Migrating abroad often comes with high expectations and even higher responsibilities, especially for many young Nigerians seeking better opportunities in Europe.
For Rolake, who left Nigeria for Luxembourg in 2021, the journey was smoother than most — but not without challenges.
Rolake relocated to Luxembourg shortly after the COVID-19 pandemic with the help of her brother, who assisted her in securing a work visa.
This enabled her to land a job in accounting — a feat she credits to Luxembourg’s then-open immigration policy, driven by a demand for skilled workers.
“I moved in 2021, right after COVID. Luxembourg was hiring and open to African workers. I was fortunate to get a work visa and an accounting job,” she said in an interview with Vanguard.
Though she initially stayed with her brother, her earnings soon gave her the financial independence to rent her own place — a two-room apartment costing €2,000 monthly, plus utilities.
Yet, as she tried to settle into life in Western Europe, a familiar challenge followed her across the continent: the financial obligation to support loved ones back home, often referred to as the “black tax.”
The term “black tax” refers to the unspoken pressure on African migrants to send money to family members back home — from parents and siblings to extended relatives.
While it’s often seen as a cultural responsibility, Rolake describes it as a major economic hindrance.
“This expectation of always sending money home limits our ability to build and grow. But it’s hard to ignore when people you care about are in need,” she explained.
On average, Rolake sends between ₦500,000 to ₦800,000 back to Nigeria every month. Despite her efforts to cut back on remittances in order to pursue personal goals, she finds herself constantly responding to requests for help.
“Even with the extra expenses for language classes and driving school, I still find myself sending money home. I’m just not someone who can say no easily,” she admitted.
To keep up with the demands, she took on a side hustle. On weekends, she travels to neighboring Germany to work as a hairstylist, making anywhere between €50 and €200 per client depending on their location and financial status.

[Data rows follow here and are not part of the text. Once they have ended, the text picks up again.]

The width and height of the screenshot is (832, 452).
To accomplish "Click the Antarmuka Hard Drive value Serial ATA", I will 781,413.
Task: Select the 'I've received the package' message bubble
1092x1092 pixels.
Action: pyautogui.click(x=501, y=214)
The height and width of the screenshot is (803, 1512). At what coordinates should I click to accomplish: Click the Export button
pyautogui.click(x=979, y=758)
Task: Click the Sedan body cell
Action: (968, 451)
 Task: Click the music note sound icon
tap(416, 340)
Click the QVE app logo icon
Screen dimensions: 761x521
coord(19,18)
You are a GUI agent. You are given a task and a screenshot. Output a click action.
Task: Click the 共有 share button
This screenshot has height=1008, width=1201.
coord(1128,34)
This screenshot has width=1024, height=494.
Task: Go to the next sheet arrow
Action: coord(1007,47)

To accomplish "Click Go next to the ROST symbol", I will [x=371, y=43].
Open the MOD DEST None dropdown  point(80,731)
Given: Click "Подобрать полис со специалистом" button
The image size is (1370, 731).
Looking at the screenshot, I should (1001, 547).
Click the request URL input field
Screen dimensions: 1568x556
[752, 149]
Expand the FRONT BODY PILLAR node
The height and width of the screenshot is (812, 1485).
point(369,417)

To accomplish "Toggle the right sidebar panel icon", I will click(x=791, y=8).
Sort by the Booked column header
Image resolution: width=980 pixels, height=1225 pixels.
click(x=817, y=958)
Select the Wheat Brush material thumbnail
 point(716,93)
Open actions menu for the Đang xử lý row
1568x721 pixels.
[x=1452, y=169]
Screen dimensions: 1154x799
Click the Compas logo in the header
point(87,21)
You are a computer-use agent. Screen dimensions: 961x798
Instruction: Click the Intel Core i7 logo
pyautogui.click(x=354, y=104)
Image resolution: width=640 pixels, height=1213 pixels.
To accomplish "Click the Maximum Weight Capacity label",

“I’m satisfied with my accounting job, but I still work on weekends. I make hair for people in both Luxembourg and Germany. That’s actually the money I send home — not my main salary,” she revealed.
In an effort to reduce her financial strain, Rolake’s husband and children recently joined her in Luxembourg in November 2024 — a move she hopes will ease the pressure and allow her to focus on building a better future for her family.